The advantages of the procedure are that it is reversible, does not require surgery, and has a very low side effect rate. The weight loss achieved with Botox application in some studies seems to be low and dependent on the diet applied.

After obesity surgery, some patients may not achieve sufficient weight loss. This situation is often due to inadequate surgery, unless there is another underlying reason. For example, leaving a large stomach in sleeve gastrectomy or not properly adjusting the size of the bypassed intestine in bypass surgeries can lead to this issue. In an obesity patient who was inadequately evaluated before the surgery, an overlooked metabolic disease, such as undiagnosed Cushing’s syndrome, may also result in insufficient weight loss.

In some patients, there is also the issue of regaining weight after weight loss. Approximately 15-20% of patients experience weight regain after obesity surgery. This can be attributed to inadequate surgery, patient non-compliance, or an underlying metabolic disease.

Factors contributing to insufficient weight loss or weight regain after obesity surgery include:

Surgical/Anatomical Factors:

  • Inadequate reduction of the stomach size
  • Dilation of the remaining stomach pouch
  • Distance of the stapler line from the pylorus
  • Length of the bypassed intestine

Hormonal/Metabolic Imbalance:

  • Changes in hormone levels such as ghrelin, serotonin, pancreatic polypeptide (PP), glucagon-like peptide (GLP-1), leptin, cholecystokinin, etc.
  • Pregnancy
  • Steroid treatment
  • Newly developing Cushing’s syndrome

Postoperative Behavioral/Psychological Factors:

  • Non-compliance with diet
  • Inability to change eating habits
  • Inability to make lifestyle changes (exercise, sports)
  • Anxiety and depression

While surgical/anatomical factors are prominent in weight regain or insufficient weight loss, behavioral and psychosocial aspects should also be addressed. These are important because they are preventable and correctable causes.

Before making a surgical decision, the patient’s eating habits, diet compliance, current body mass index, and comorbidities should be thoroughly assessed. In patients who gain weight due to postoperative diet non-compliance, the success rate of revision surgeries will be low.

Revision surgeries are planned individually, taking into account the characteristics of the first surgery and the patient.

Metabolic surgery is often mentioned together with obesity surgery or bariatric surgery. What we understand from metabolic surgery is surgeries that cause metabolic changes by causing hormonal changes. For example, changes in GLP and neuropeptide Y levels cause changes in insulin resistance and, as a result, blood sugar returns to normal levels.

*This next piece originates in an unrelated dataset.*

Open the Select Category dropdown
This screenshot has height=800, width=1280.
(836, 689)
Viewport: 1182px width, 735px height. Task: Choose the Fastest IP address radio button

All obesity or bariatric surgeries also have metabolic effects. Obesity surgeries cannot be considered without their metabolic effects. For this reason, all obesity surgeries are also metabolic surgeries. The opposite is also true; all of the surgeries we perform to benefit from their metabolic effects have weight loss properties.

As a result, all obesity surgeries are also metabolic surgeries and all metabolic surgeries are obesity surgeries.